Before reconciliation, there must be recognition and repentance. Before there is a durable relationship, there must be understanding. This resolution will not authorize or serve as a settlement of any claim against the United States, nor will it resolve the many challenges still facing the Native peoples. But it does recognize the negative impact of numerous deleterious Federal acts and policies on Native Americans and their cultures.

Moreover, it begins the effort of reconciliation by recognizing the past wrongs and repenting for them.

Martin Luther King, a true reconciler, once said, "The end is reconciliation, the end is redemption, the end is the creation of the beloved community.'' This resolution is not the end. But, perhaps it signals the beginning of the end of division and the faint first light and first fruits of the creation of beloved community.

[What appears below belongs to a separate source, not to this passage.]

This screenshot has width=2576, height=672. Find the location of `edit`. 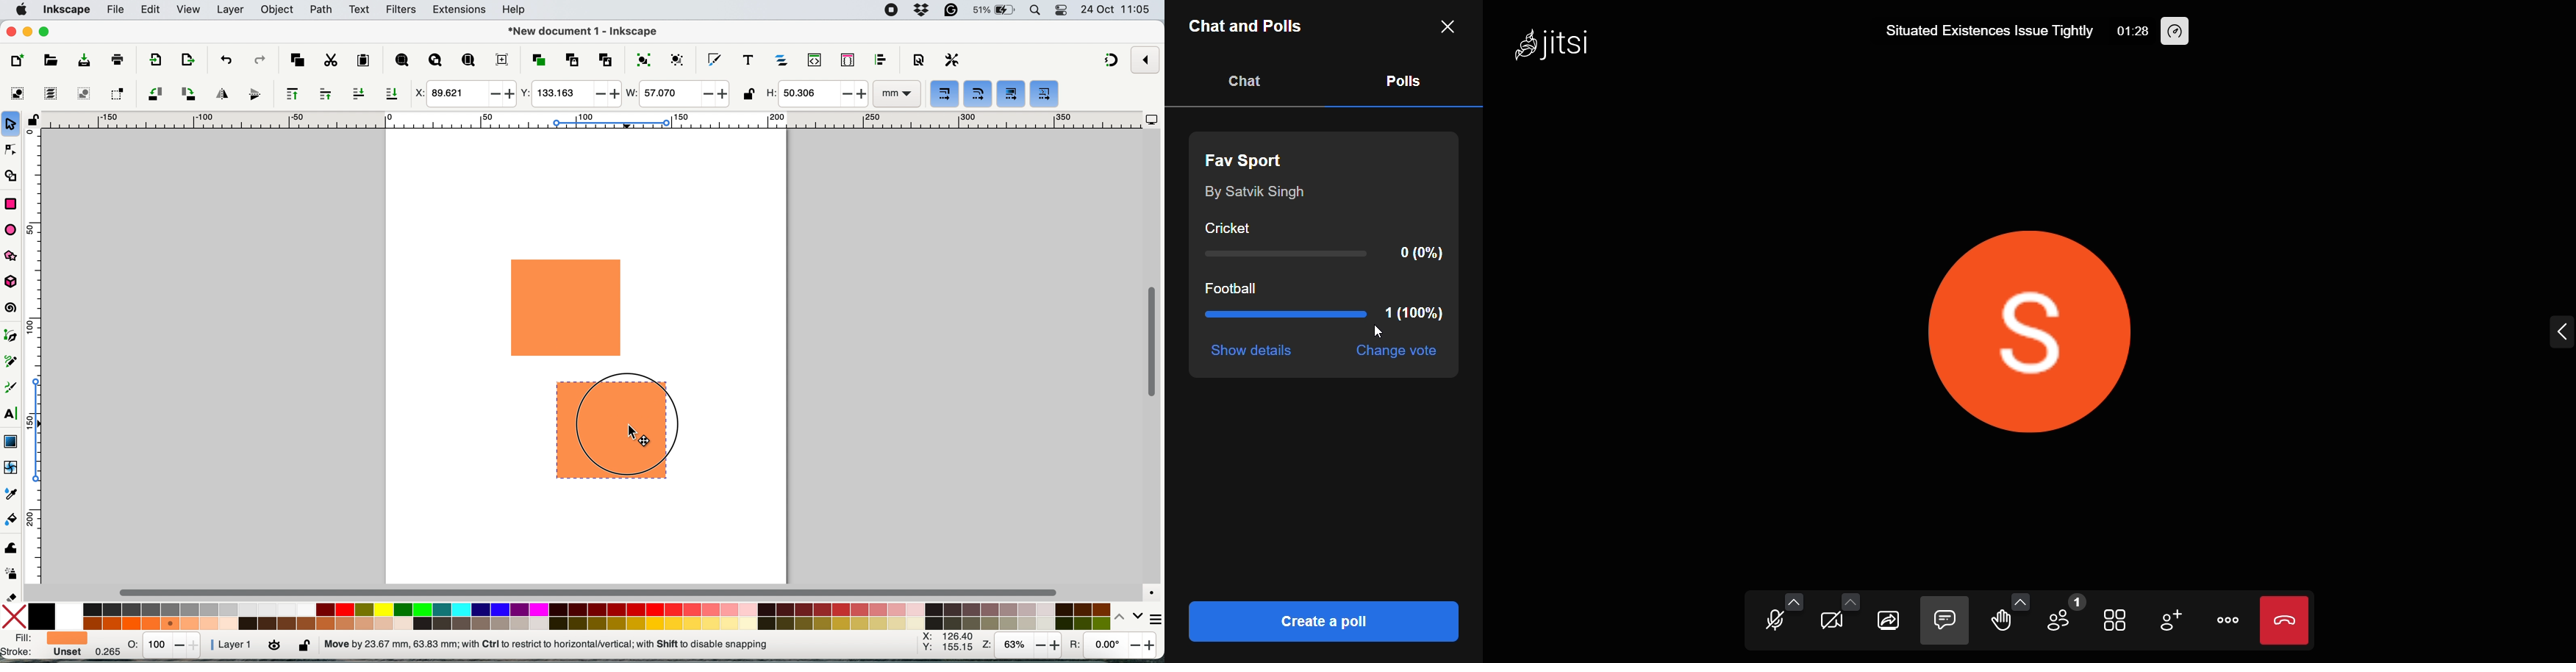

edit is located at coordinates (152, 11).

I have worked with the chairman and ranking member of the Indian Affairs Committee, Senator Campbell and Senator Inouye, in the crafting of this resolution, I also reached out to the Native Tribes as this bill was being formed, and I continue to receive helpful and supportive feedback. I ask that my colleagues in this Chamber, and those in the House of Representatives, join together in support of this important resolution.

I ask unanimous consent that the text of the joint resolution be printed in the Record.